The boulevard is named after the Spanish conquistador and ‘self-professed’ founder of Mérida, Francisco de Montejo in 1543 and was laid out as a French-inspired boulevard in the late 19th century and early 20th and lined with grand mansions, many of them elegant belle-epoque piles and a few of them duplicates, side by side. They were built by wealthy Yucatecans, many having made their fortunes during the henequen boom – the Mayan ‘Green Gold’, the fibre or sisal extracted from the Agave plant that’s so abundant in the Yucatan.
Paseo de Montejo is still grand in parts but I’m afraid time hasn’t been a great friend and many of the palacios that would have once stood here have now disappeared to be replaced by modern concrete edifices, or have been left in a state of disrepair – awaiting renovation perhaps. The banks and multinationals ultimately saved many of these once crumbling buildings, tapping into the prestige of doing business from a grand landmark building over say a nondescript tower block, whilst several of the grander mansions are now museums.
We popped into one of them, the Palacio Cantón, now the Museo Regional de Antropología de Yucatán. Sadly, the museum didn’t quite live up to expectations, with a rather sparse display of Mayan artefacts (actually a travelling exhibition from the state of Michoacan), which is a shame given the stunning, grand marble interior, ripe I would have thought to house a serious collection of pre-Colombian treasures. Still, it was wonderful to get access into one of these mansions and get a sense of the space and grandeur of another time.
Towards the top of the boulevard is the splendid Monumento a la Patria, or Monument to the Homeland, a huge sculpture by the Colombian artist Romulo Rozo that seeks to capture the history of Mexico with its hand-carved figures. It’s all extremely nationalistic and jam packed with symbolism including at the back a reflecting pool (during the summer wet season) that features a reproduction of the events that gave rise to the national coat of arms, an eagle devouring a snake perched on a nopal, a symbol of the foundation of Tenochtitlán, the legendary Aztec city which is now modern-day Mexico City.

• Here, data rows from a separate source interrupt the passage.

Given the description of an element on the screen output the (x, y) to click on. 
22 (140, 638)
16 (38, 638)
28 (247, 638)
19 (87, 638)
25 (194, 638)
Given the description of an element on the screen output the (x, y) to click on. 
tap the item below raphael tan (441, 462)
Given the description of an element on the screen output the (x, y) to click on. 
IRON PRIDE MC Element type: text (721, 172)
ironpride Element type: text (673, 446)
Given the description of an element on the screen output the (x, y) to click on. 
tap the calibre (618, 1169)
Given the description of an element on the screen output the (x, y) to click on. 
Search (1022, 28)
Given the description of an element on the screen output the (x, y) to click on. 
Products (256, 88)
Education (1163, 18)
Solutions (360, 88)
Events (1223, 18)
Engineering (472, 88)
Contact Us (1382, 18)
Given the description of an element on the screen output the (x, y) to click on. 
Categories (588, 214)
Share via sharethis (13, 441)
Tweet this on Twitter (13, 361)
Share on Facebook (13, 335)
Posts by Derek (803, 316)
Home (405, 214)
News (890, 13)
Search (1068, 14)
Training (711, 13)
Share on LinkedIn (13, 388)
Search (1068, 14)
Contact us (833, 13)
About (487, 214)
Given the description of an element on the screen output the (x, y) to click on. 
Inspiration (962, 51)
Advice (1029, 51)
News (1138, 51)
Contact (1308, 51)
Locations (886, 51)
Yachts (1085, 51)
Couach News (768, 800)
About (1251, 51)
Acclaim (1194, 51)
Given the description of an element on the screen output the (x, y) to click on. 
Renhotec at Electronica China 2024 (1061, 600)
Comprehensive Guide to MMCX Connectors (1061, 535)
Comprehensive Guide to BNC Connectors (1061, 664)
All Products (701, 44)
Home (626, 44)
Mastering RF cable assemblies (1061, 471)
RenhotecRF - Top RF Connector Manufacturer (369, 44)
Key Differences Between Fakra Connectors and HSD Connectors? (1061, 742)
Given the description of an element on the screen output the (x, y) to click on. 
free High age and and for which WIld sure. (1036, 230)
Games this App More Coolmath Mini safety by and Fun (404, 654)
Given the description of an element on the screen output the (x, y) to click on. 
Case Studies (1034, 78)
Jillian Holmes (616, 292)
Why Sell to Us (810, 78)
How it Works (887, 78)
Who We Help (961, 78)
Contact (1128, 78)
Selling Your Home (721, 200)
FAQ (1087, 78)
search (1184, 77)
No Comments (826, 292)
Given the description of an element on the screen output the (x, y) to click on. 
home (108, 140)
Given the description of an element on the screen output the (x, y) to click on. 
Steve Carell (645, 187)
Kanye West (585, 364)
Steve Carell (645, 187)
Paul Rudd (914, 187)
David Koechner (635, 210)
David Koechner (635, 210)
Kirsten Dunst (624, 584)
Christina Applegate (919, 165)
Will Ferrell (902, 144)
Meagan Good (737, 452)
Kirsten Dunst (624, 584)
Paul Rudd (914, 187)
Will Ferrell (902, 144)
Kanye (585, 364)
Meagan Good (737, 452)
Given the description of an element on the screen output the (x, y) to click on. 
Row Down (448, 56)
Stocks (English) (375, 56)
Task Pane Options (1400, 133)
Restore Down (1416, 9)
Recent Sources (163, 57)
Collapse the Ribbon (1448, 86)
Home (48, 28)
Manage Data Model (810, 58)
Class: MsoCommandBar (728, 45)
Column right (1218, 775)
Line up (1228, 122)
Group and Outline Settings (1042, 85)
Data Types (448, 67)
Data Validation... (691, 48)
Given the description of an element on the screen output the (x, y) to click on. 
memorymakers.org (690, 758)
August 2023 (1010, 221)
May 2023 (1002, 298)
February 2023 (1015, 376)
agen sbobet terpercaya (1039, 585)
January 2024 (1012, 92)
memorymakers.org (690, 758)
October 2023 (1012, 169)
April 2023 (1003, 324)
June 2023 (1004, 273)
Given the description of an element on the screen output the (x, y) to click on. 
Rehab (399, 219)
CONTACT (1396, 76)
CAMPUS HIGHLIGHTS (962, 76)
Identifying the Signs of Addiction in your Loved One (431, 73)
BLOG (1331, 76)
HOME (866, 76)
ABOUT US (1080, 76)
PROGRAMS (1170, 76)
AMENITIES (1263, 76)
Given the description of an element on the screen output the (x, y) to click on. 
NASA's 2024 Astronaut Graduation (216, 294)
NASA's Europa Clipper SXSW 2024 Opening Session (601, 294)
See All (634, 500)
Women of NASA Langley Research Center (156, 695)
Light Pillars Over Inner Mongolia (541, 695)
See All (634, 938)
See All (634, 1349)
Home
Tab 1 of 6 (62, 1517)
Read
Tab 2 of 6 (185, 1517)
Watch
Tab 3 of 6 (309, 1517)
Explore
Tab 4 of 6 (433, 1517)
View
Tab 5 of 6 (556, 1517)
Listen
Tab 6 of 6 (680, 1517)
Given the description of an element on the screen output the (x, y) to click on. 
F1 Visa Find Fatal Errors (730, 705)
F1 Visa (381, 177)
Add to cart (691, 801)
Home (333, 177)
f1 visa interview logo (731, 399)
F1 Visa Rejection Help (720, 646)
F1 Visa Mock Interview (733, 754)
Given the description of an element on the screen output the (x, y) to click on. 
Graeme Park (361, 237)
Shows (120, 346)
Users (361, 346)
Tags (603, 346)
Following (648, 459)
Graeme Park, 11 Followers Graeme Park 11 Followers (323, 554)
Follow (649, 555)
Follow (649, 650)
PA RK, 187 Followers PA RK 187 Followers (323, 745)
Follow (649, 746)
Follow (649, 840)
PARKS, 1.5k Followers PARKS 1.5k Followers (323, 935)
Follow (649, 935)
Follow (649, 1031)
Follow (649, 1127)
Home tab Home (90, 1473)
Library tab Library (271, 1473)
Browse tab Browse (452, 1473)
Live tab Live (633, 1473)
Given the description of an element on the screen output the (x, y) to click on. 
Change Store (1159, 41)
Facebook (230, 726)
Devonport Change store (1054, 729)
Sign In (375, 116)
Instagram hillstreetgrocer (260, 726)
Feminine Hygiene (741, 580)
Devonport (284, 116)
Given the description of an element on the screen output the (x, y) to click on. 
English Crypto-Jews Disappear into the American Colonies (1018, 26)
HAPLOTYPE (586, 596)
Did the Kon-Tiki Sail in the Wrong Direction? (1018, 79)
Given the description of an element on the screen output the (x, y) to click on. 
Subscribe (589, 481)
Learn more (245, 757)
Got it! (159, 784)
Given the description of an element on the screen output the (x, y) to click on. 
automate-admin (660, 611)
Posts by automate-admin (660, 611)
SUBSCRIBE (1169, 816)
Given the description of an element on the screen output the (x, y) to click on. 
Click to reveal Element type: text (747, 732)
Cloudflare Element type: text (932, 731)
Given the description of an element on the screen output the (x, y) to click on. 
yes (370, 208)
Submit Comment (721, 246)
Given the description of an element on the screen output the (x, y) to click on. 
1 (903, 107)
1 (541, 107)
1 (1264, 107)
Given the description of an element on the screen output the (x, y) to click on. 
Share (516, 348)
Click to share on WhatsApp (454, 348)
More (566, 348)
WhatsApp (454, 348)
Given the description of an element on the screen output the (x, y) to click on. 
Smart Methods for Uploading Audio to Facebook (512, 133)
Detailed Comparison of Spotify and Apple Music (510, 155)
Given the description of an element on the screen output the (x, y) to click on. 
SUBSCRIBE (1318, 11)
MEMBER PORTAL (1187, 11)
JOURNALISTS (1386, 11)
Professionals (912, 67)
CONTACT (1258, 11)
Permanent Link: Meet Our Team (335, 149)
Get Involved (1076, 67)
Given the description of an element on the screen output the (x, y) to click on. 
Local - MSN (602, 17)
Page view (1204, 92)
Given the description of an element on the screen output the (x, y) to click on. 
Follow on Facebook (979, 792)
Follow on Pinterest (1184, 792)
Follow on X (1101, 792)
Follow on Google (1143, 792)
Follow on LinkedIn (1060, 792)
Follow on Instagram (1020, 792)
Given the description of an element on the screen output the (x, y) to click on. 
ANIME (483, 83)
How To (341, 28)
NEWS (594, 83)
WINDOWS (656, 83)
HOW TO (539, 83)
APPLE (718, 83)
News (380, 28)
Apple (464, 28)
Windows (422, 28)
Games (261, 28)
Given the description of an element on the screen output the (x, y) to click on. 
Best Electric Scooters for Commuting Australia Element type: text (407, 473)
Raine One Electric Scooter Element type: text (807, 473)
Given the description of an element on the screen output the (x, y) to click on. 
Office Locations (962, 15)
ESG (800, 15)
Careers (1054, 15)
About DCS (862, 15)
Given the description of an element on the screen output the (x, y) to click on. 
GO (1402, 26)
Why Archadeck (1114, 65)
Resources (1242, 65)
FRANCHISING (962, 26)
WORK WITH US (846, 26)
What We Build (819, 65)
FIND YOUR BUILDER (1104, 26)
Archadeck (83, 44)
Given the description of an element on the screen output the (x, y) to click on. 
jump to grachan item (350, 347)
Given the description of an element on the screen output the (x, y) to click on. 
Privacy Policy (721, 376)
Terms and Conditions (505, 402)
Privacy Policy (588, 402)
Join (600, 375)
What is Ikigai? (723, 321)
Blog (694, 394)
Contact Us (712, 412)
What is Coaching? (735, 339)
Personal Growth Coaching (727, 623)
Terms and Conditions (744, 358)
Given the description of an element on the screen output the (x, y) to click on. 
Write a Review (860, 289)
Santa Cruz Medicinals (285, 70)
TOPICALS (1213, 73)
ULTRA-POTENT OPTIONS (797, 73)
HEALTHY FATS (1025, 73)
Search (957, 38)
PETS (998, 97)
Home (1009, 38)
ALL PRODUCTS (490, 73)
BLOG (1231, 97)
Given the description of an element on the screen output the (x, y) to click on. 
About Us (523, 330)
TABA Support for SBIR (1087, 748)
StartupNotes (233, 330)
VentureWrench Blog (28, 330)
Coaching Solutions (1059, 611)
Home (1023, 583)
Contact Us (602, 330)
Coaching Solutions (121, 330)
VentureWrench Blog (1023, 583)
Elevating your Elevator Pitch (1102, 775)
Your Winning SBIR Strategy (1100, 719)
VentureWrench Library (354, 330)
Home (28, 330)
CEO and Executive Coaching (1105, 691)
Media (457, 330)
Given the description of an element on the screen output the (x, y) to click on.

I went at the height of rush hour, in the relative cool of the early morning, but the traffic was really something else, totally surrounding the monument with a sole traffic cop doing his best to control the constant flow of heavy traffic heading down the boulevard.
Right then, perhaps this elegant tree-lined avenue does have aspects of the Champs Élysées, if only its fabled congestion.